In order to support all of these improvements, we recommend that Congress shift from a budget allocation approach to one of setting priorities and holding PEPFAR accountable – from a focus on how the money should be spent to a focus on what the money is accomplishing. Allocations have unfortunately made spending money in a particular way an end in and of itself rather than a means to an end. They have reduced the program’s ability to adapt to local conditions and to respond effectively to changes either in the epidemic or in our constantly growing knowledge of how to fight it.

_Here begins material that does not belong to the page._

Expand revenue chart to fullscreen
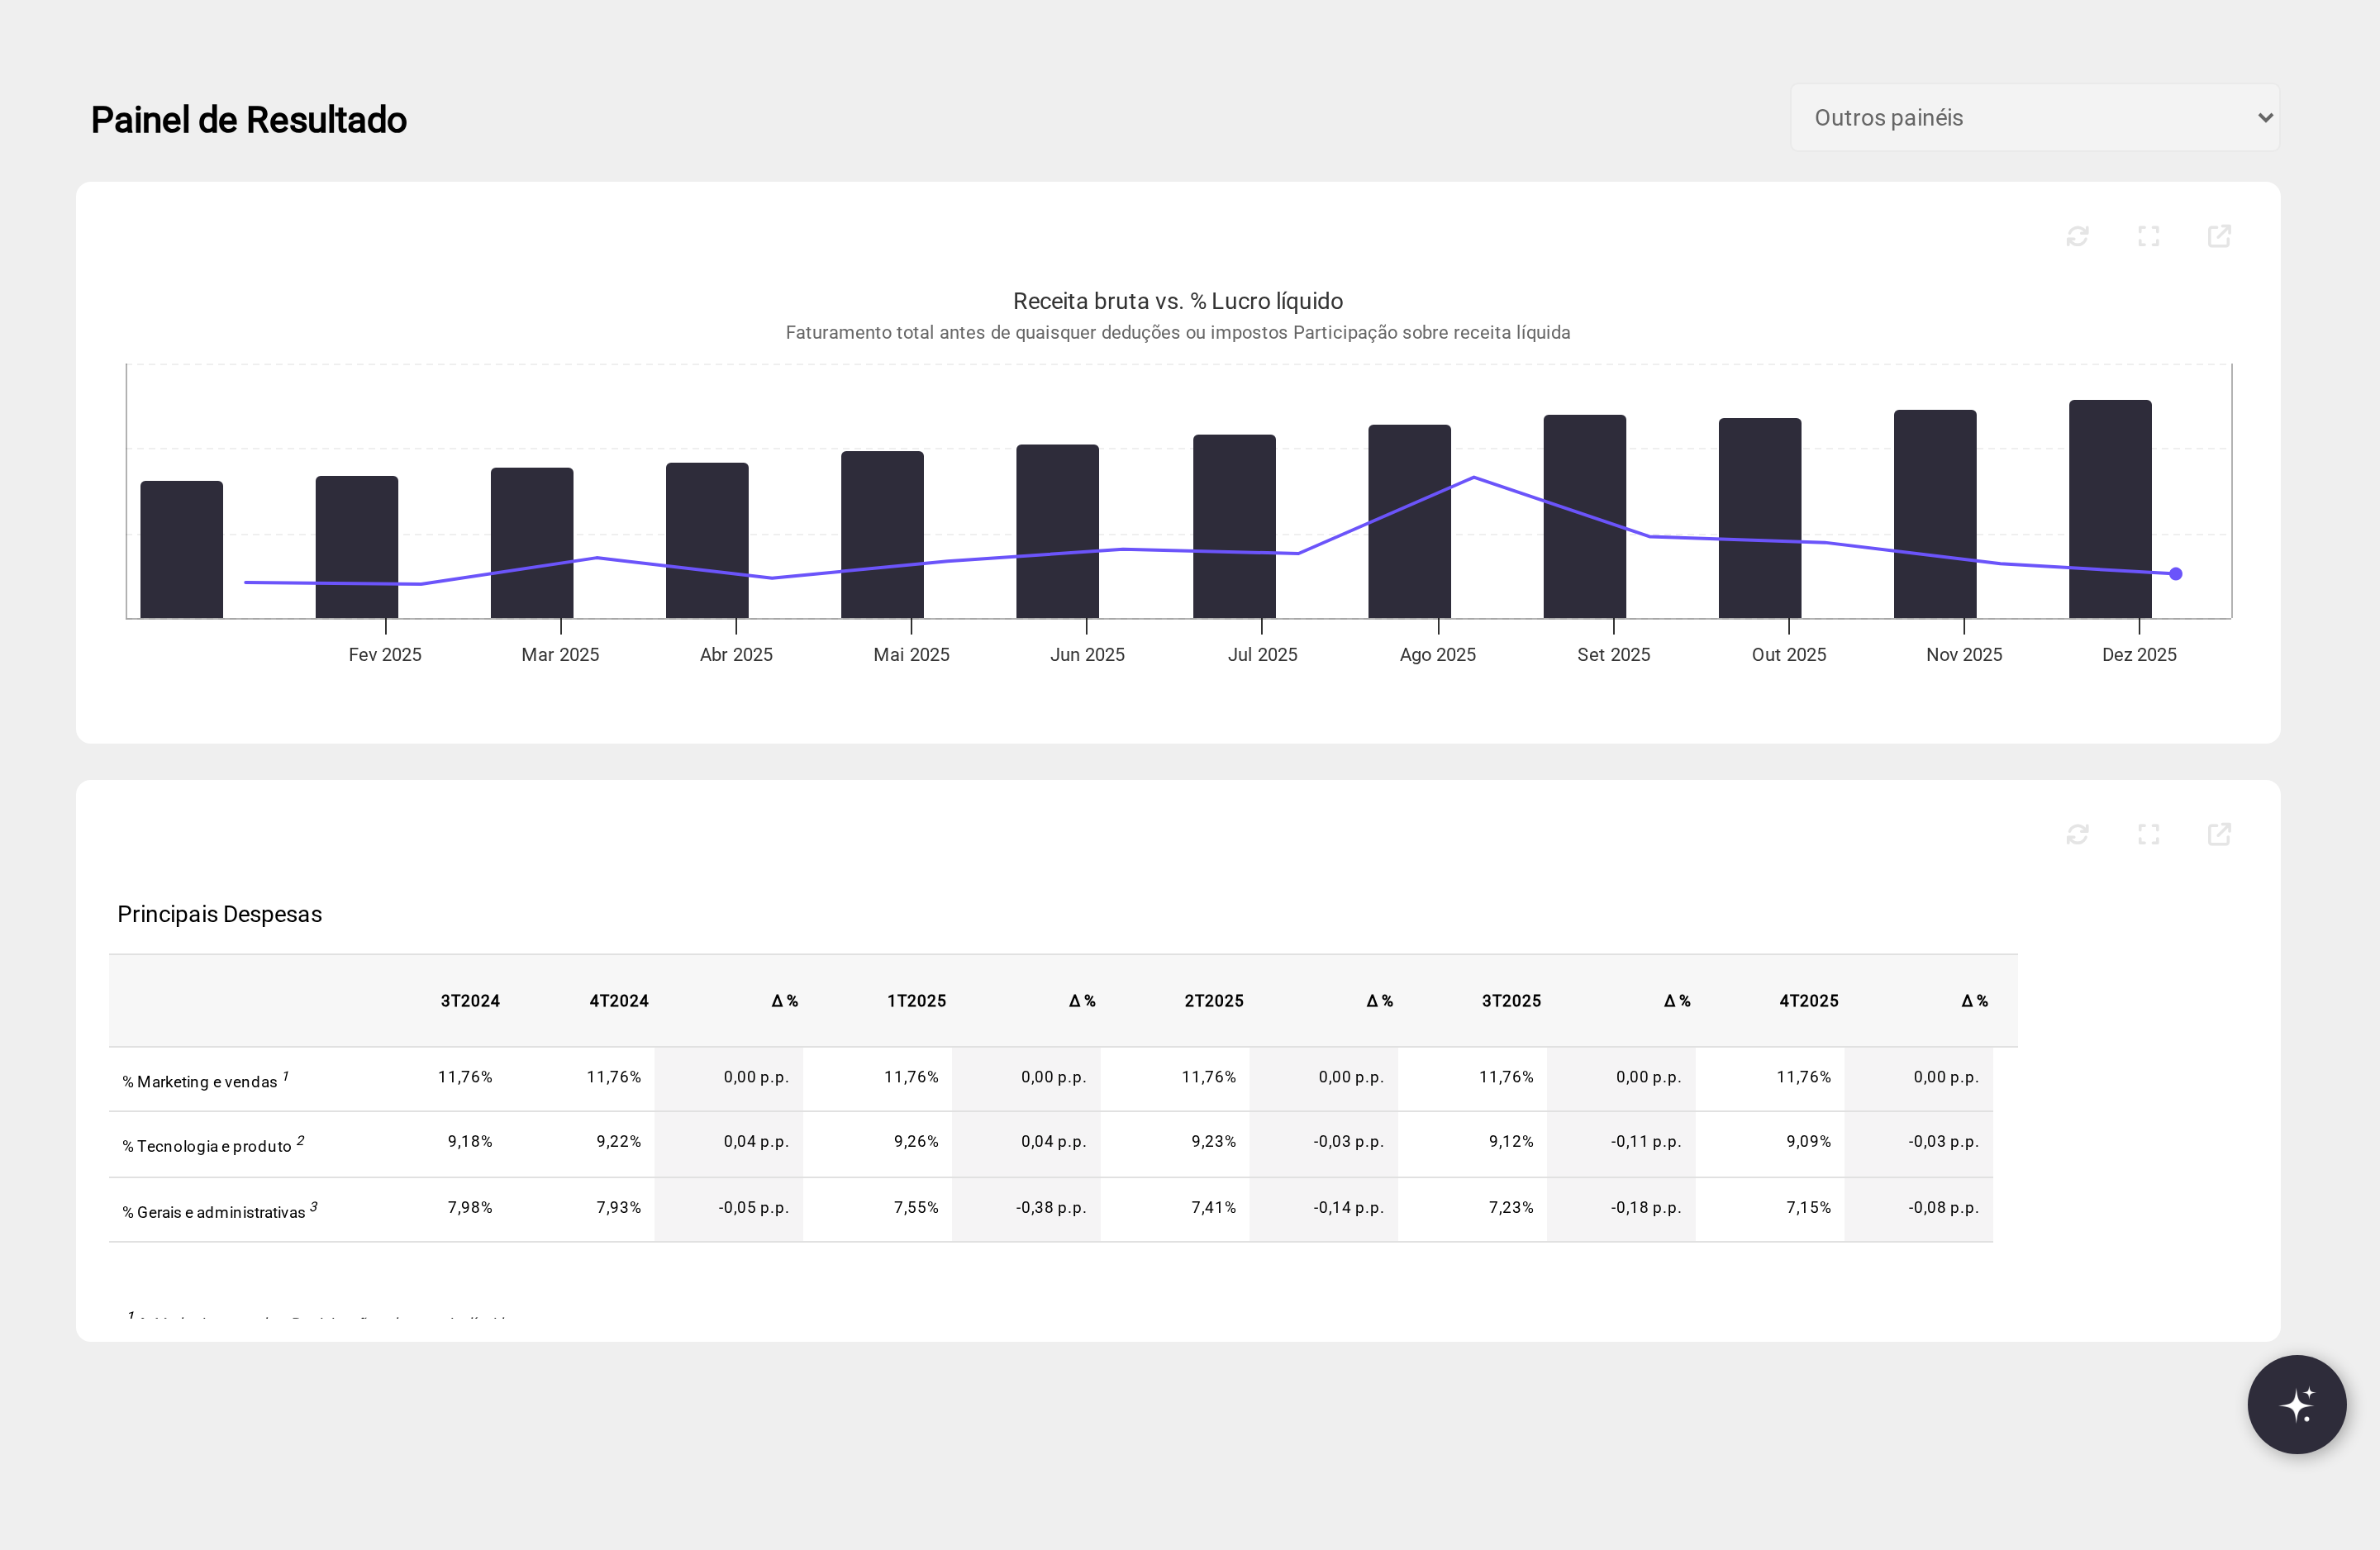The image size is (2380, 1550). click(x=2148, y=236)
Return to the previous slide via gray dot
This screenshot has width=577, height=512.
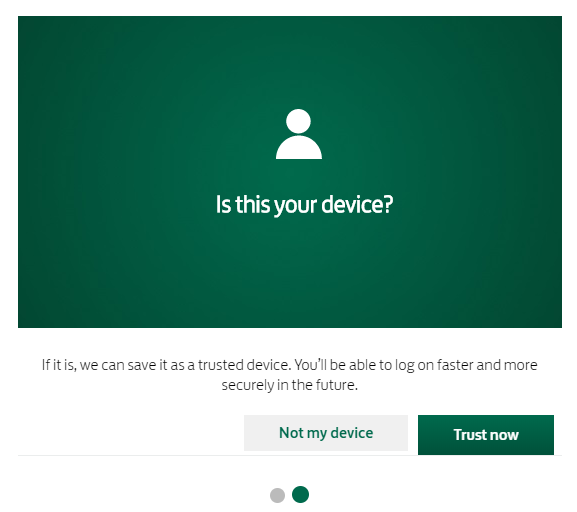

In eliminating budget allocations, Congress should retain the results-oriented nature of the program. Let me be clear that The IOM committee is not suggesting the diminishment of accountability. Instead, we are recommending an approach that we believe will result in more meaningful targets and greater accountability. Congress should hold the Global AIDS Coordinator accountable for demonstrating that we are actually succeeding against the pandemic, not simply succeeding in spending money on it. If Congress can specify the results it would like to see, program staff can figure out how to get those results. The increase in flexibility that will result from the elimination of budget allocations will make us a better partner with the host countries and with other donors.
PEPFAR is not a single, uniform program the details of which can be specified by the Global AIDS Coordinator or Congress. In the focus countries PEPFAR is 15 distinct programs reflecting the unique circumstances and epidemics of each. I realize that this is nothing new for Congress – you contend with the uniqueness of 50 states everyday. But if you magnify many fold the variation that you see between Delaware, Indiana, Florida, and Alaska, you will begin to get a sense of the challenge of trying to apply a single approach across countries as different from one another as Guyana, South Africa, Mozambique, and Vietnam.
The specific reasons for eliminating allocations are as follows:
• Conditions vary greatly in the different countries. The challenge of treating the rural poor in Mozambique and Tanzania is very different from that of treating urban residents in the slums of Nairobi.
• The epidemic varies greatly in different countries. The strategies for reaching patients with treatment and for prevention are very different in Viet Nam, where the epidemic is driven by injecting drug users, from those in South Africa, where the spread is heterosexual.
• Situations change rapidly and the program needs to respond; budget allocations can limit crucial flexibility. We are in a new phase of prevention with adult male circumcision added to the armamentarium of effective strategies—and altering the cost of prevention. Changes in drug prices, availability of specific medications, approaches to testing, or even climate can have the same effect. Floods in Mozambique frequently cut the northern section of the country off from the south; means must be found to continue the regular delivery of medications when that happens.
• The rigid separation among treatment, prevention and care that results from allocations should be ended. Predictions are that many of the new infections in affected countries over the next years will come from discordant couples where one partner is positive and one is not. Ensuring that treatment and care both carry a strong prevention message can make a real difference in our ability to reach the people we wish to target.
In closing, in 2003 Congress set the standard for international leadership in the fight against AIDS. You now have the opportunity to take the United States’ response to the global AIDS epidemic to the next level and leave a truly lasting legacy of American leadership.
I hope you will seize this opportunity. I also hope you will visit for yourselves to see the remarkable accomplishments of the program to date—and to receive in person the gratitude of those who benefit.
Thank you for the opportunity to testify. I would be happy to address any questions the Committee might have.